Zusammen mit Ulla Grünewald von der IG Bauernhaus reifte dann die Idee, regionale Obstsorten aus den verschiedenen LEADER-Regionen im Dörrofen beim Haus Assen zu trocknen.

Gerade in den Höhenlagen des Märkischen Kreises gibt es auch heute noch viele kleinfruchtige und aromatische Birnensorten, die früher traditionell von Landwirten getrocknet wurden.

Heute werden die Früchte kaum noch verwertet, was einerseits an der geringen Fruchtgröße und der kurzen Haltbarkeit dieser Birnen liegt. Andererseits sind manche der Birnen auch weniger zum Frischverzehr geeignet, da sie teilweise einen geringen Gerbstoffanteil aufweisen. Interessanterweise verschwindet der durch die Gerbstoffe hervorgerufene leichte Bitterton nach der Wärmeeinwirkung des Dörrofens. Gering gerbstoffhaltige Birnen eignen sich daher meistens auch gut als Schmorbirnen oder zum Einkochen.
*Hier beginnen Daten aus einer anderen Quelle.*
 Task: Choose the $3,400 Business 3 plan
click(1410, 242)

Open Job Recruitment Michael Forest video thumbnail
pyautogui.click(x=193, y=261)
Da die weiter nördlich gelegenen LEADER-Regionen des Projektgebietes, wie etwa „Lippe-Möhnesee“ und „Börde trifft Ruhr“ klimatisch begünstigter sind, wurden hier häufiger großfruchtigere Tafelbirnen angebaut, die sich aber auch zum Dörren eignen. Von den großfruchtigen Birnen lassen sich z.B. die Sorten „Westfälische Glockenbirne“ und „Neue Poiteau“ gut trocknen.

Insgesamt wurde jetzt bereits an drei Terminen im Dörrofen vom Haus Assen erfolgreich Obst aus verschiedenen LEADER-Regionen getrocknet.

So fanden sich am 15.08, 19.09. und 24.10. jeweils samstags verschiedene Personen am Dörrofen ein, um Äpfel, Birnen, Quitten und Zwetschgen gemeinsam für die Trocknung im Ofen vorzubereiten.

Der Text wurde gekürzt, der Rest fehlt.